The guide consists of three separate parts:

A detailed catalogue that includes descriptions and explanations of all the ESDC essential skills tools currently available.

Download PDF

You can download the PDF versions of these three sections:

Part 1: Understanding and Using the Tools

The Government of Canada, in collaboration with national and international agencies, has identified and validated nine key skills that are used in nearly every job.

See Tools, Assessments and Training Supports to:

  • obtain general information about the tools;
  • view a list of intended audiences;
  • see how the tools are organized; and
  • view or download the tools.

Customizing the Tools

The tools help meet the needs of a variety of users. They reflect typical workplace tasks carried out in various jobs and occupations. You may find that you want to adapt a tool to make it more specific to the needs of your clients.

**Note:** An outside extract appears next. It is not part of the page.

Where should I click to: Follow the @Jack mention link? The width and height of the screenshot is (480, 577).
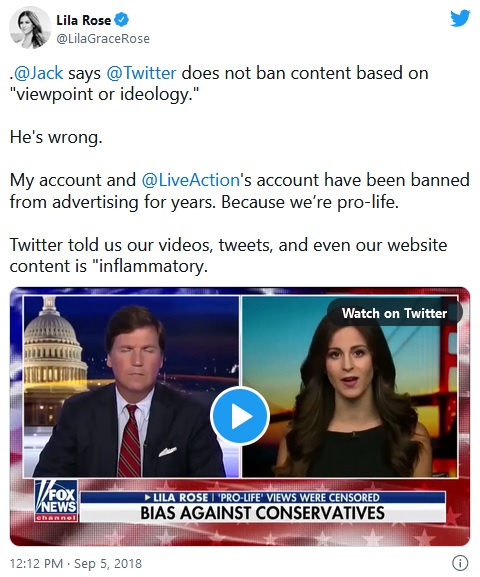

When customizing any of the literacy and essential skills tools, remember to think about your clients’ potential needsand try to ensure the tool meets these needs. Here are some tips to help you:

  • Make sure the level of language is appropriate. Consider adding images relevant to the end user to help them better understand and relate to the material.
  • Think about creating an electronic template for the tool if you plan to use it repeatedly, or if you are working with clients who prefer using a computer.
  • Ensure your content is relevant and respectful.
  • When adapting the tools, take into account that people have different learning styles. For example, visual learners may prefer tools containing illustrations rather than a lot of text. In comparison, people who learn by doing may perform best with tools that are more interactive.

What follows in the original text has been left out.